Alectinib is a very well-tolerated drug, again comparing to other ALK inhibitors. I think some would even argue that alectinib may be the easiest of all the ALK inhibitors in terms of side effects. However, there are some common side effects. I would say the most common ones are fatigue, constipation, muscle aches, and edema. I think the one that is most notable with alectinib is myalgias, or muscle aches. It’s somewhat unique with alectinib compared to other ALK inhibitors. Patients often will describe feeling like they ran a marathon and all of their muscles are very sore. We know that this can be due to irritation of the muscles, and so we do track a particular lab test called CPK, or creatinine phosphokinase. We track that every 2 weeks for the first few months of therapy. And, often times, that marker will track with a patient’s muscle symptoms. Now the interesting thing about the myalgias from alectinib is that it generally is a short-lived phenomenon. It tends to peak in the first 1 to 2 months and then, assuming patients are tolerating it well, often times the muscle symptoms will resolve on their own. And then, as patients continue on treatment, they generally do not report that those muscle symptoms recur.

The other side effect to stay on top of with alectinib is constipation. Often, I do have to remind my patients about drinking plenty of fluids and being on a regular bowel regimen, so that the constipation doesn’t become a bigger problem. And then, the last side effect, again to make sure that you’re on top of with alectinib-treated patients, is edema. It’s typically not as significant as with crizotinib, but it can occur in patients. It can be cumulative, meaning that it worsens over time, and sometimes it will require diuretic therapy.

David Spigel, MD: One of the bigger problems in clinical care in patients with ALK-rearranged lung cancer is progression in the brain, or CNS. Crizotinib has been a very effective therapy at controlling systemic disease, is a drug that does get into the brain, and can delay or prevent CNS progression. But ultimately, that is the source of most patient’s progression—it’s going to be in the brain. Can we find a strategy to either delay that or deal with it when it occurs? We already have traditional things like radiation therapy in the form of whole brain radiation or stereotactic radiosurgery, and we even use surgery in some cases with patients with isolated metastases. But ultimately, the promise of second- or next-generation TKIs, such as ceritinib and alectinib, is to get better control of cancer in the brain, and that’s really where these drugs have shown great utility so far, that you can have a patient do very well on crizotinib. You can have progression in the brain. And then, you can employ ceritinib, alectinib and get control of those lesions in the brain, and maintain control or regain control systemically as well. It has been a great addition for patients.

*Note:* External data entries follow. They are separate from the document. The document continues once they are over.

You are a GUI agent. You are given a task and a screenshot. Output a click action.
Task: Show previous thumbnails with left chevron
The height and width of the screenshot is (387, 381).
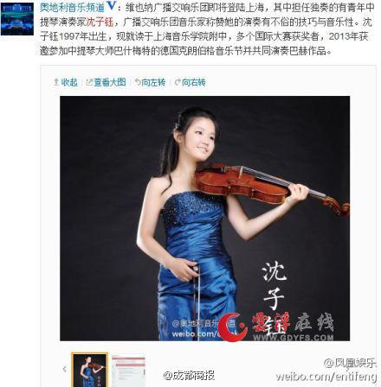pyautogui.click(x=64, y=369)
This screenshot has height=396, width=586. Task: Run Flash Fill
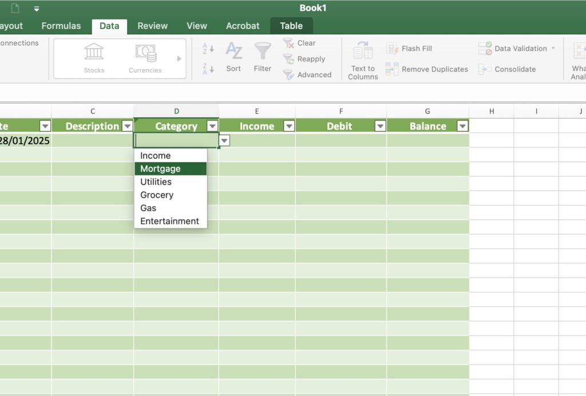(409, 49)
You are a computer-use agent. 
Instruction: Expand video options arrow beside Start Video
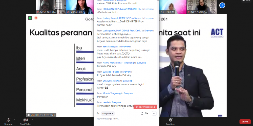[32, 120]
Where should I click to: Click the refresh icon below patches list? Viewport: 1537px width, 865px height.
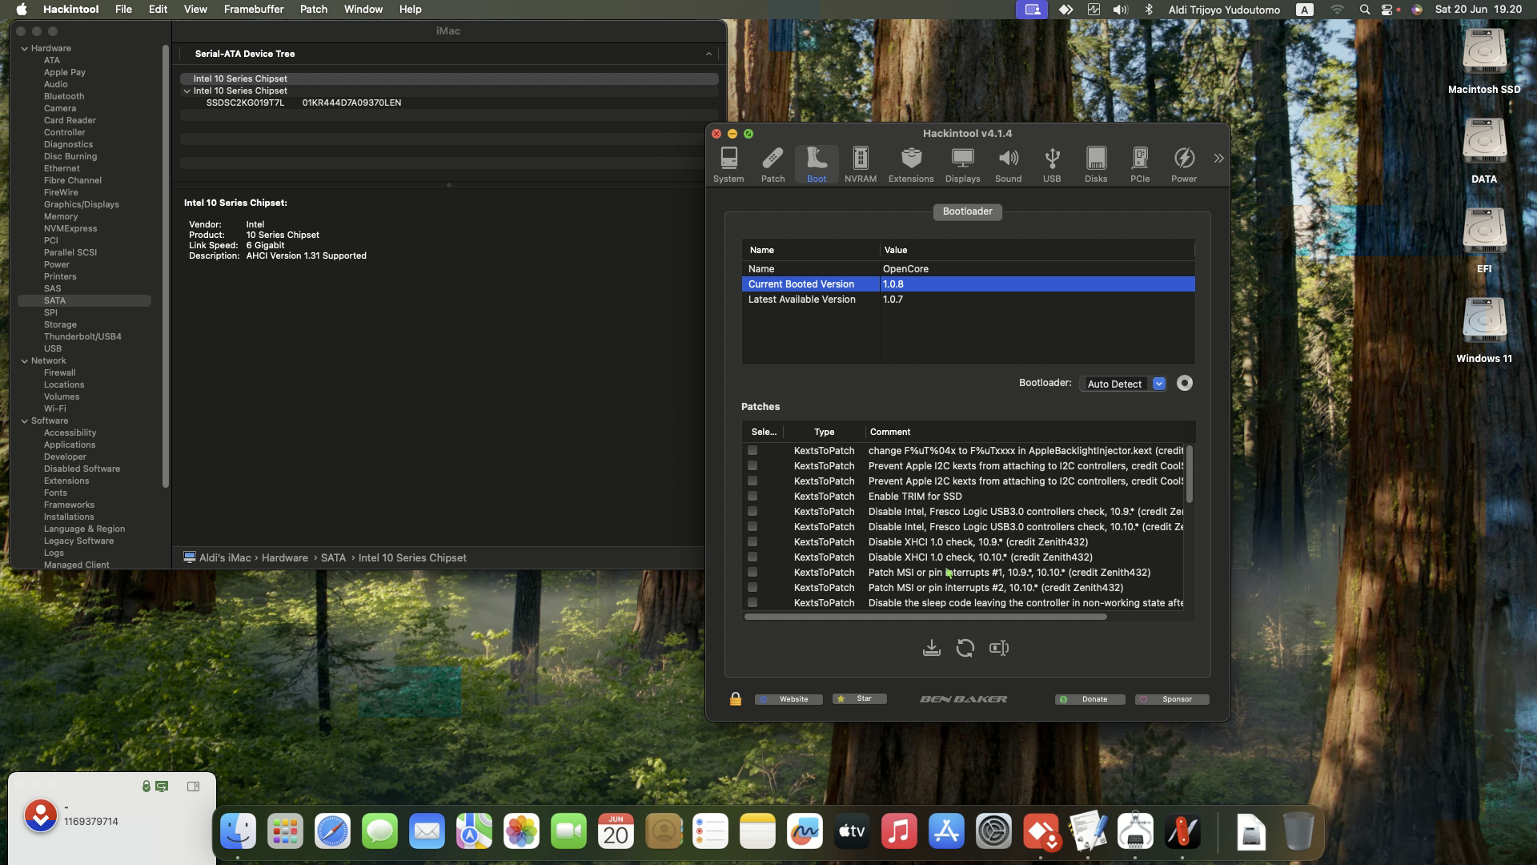point(965,648)
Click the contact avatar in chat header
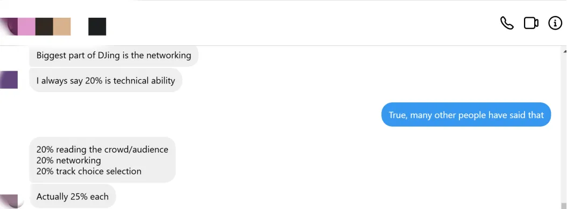Image resolution: width=567 pixels, height=209 pixels. (9, 26)
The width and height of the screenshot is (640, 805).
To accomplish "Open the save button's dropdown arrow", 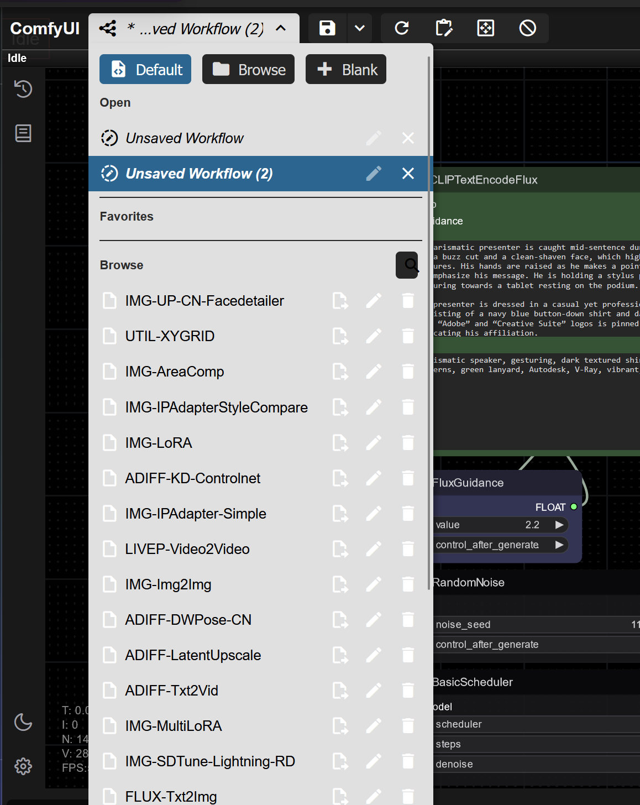I will point(359,28).
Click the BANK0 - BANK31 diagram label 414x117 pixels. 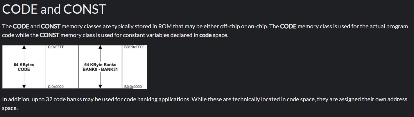100,69
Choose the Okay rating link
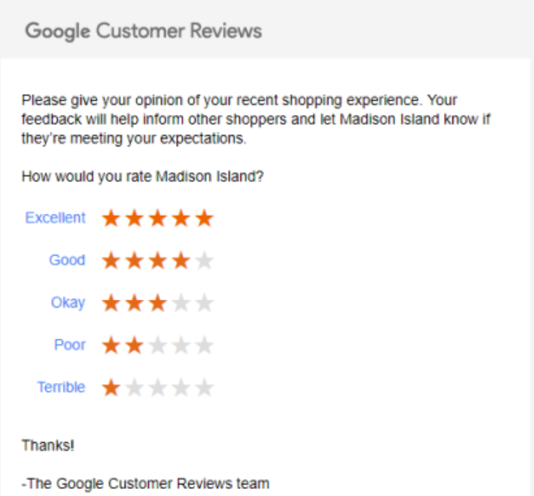This screenshot has height=496, width=534. click(68, 303)
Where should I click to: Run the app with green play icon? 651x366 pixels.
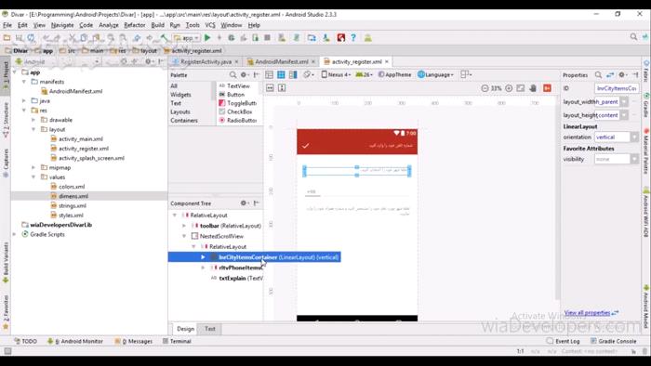click(207, 38)
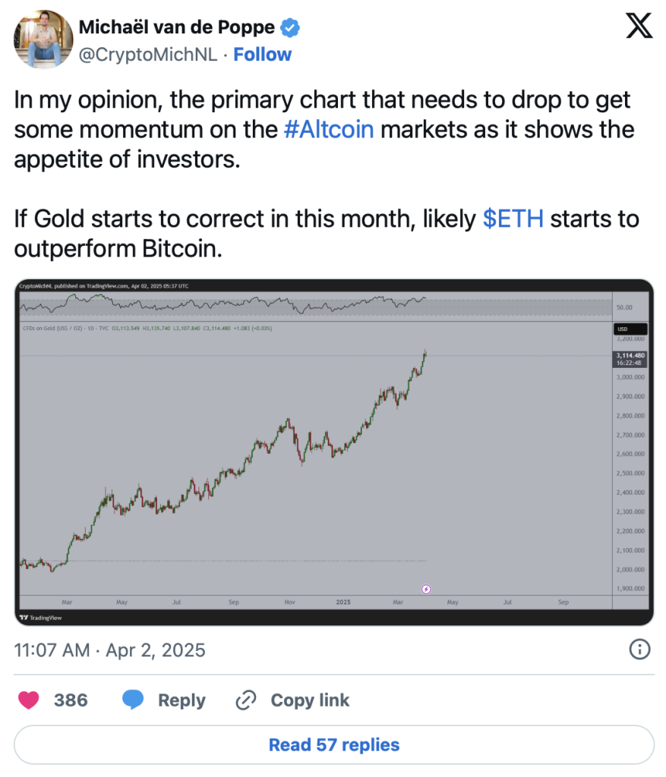The height and width of the screenshot is (777, 666).
Task: Like the tweet with the heart icon
Action: (29, 700)
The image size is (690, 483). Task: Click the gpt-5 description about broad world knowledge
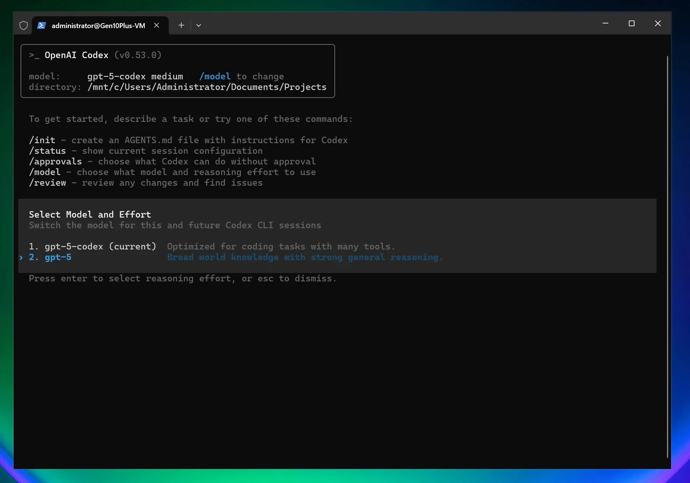click(x=305, y=257)
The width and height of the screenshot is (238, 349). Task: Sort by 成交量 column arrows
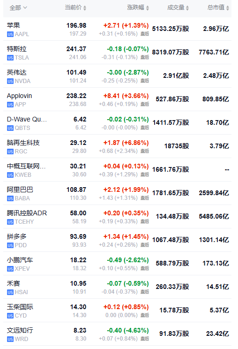(187, 8)
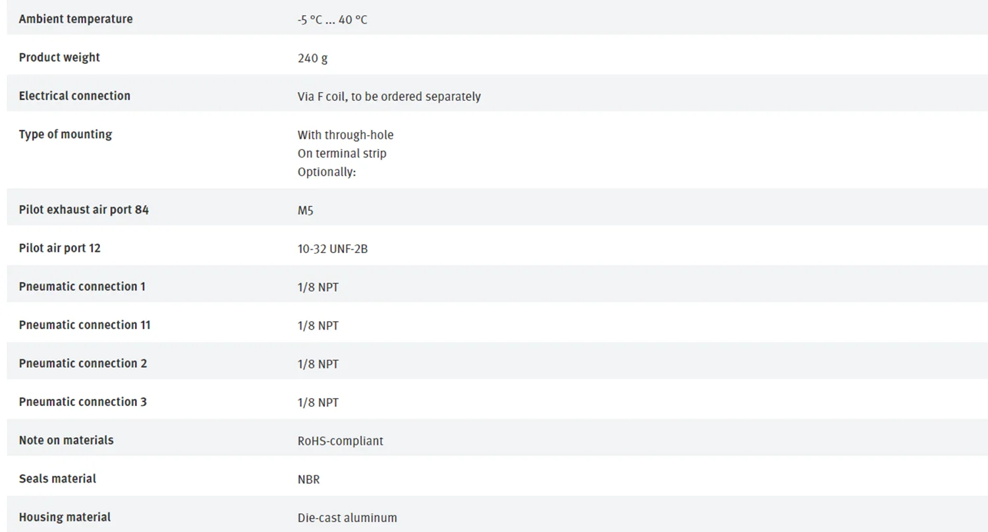
Task: Select the 10-32 UNF-2B value
Action: coord(332,249)
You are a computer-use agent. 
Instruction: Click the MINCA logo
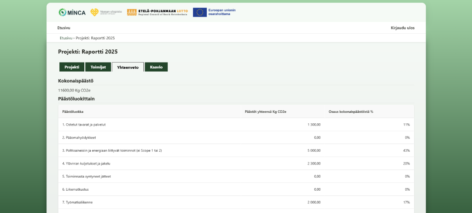pyautogui.click(x=72, y=12)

Tony Mok, MD: The second-generation TKI is distinguished from the first-generation by its ability to penetrate the CNS system. There have been studies of this second-generation TKI in patients with brain metastases, namely there’s an exon 2 and exon 3, and there is actually a subgroup of patients with no brain metastases. However, only a portion of them had measurable disease, so their response rate is estimated in anywhere between about 35% to about 50%. So, there is a reasonable chance a patient having a brain metastases from the ALK-positive tumor may have a response to ceritinib.

Now on the other hand, alectinib has also been known to have a CNS penetration effect, namely using a single-arm study reported by Dr. Ou. There is approximately a 50% chance of the tumor being responsive to alectinib. So, in other words, overall, we’re looking at similar types of CNS response rate with ceritinib or alectinib in patients with brain metastases.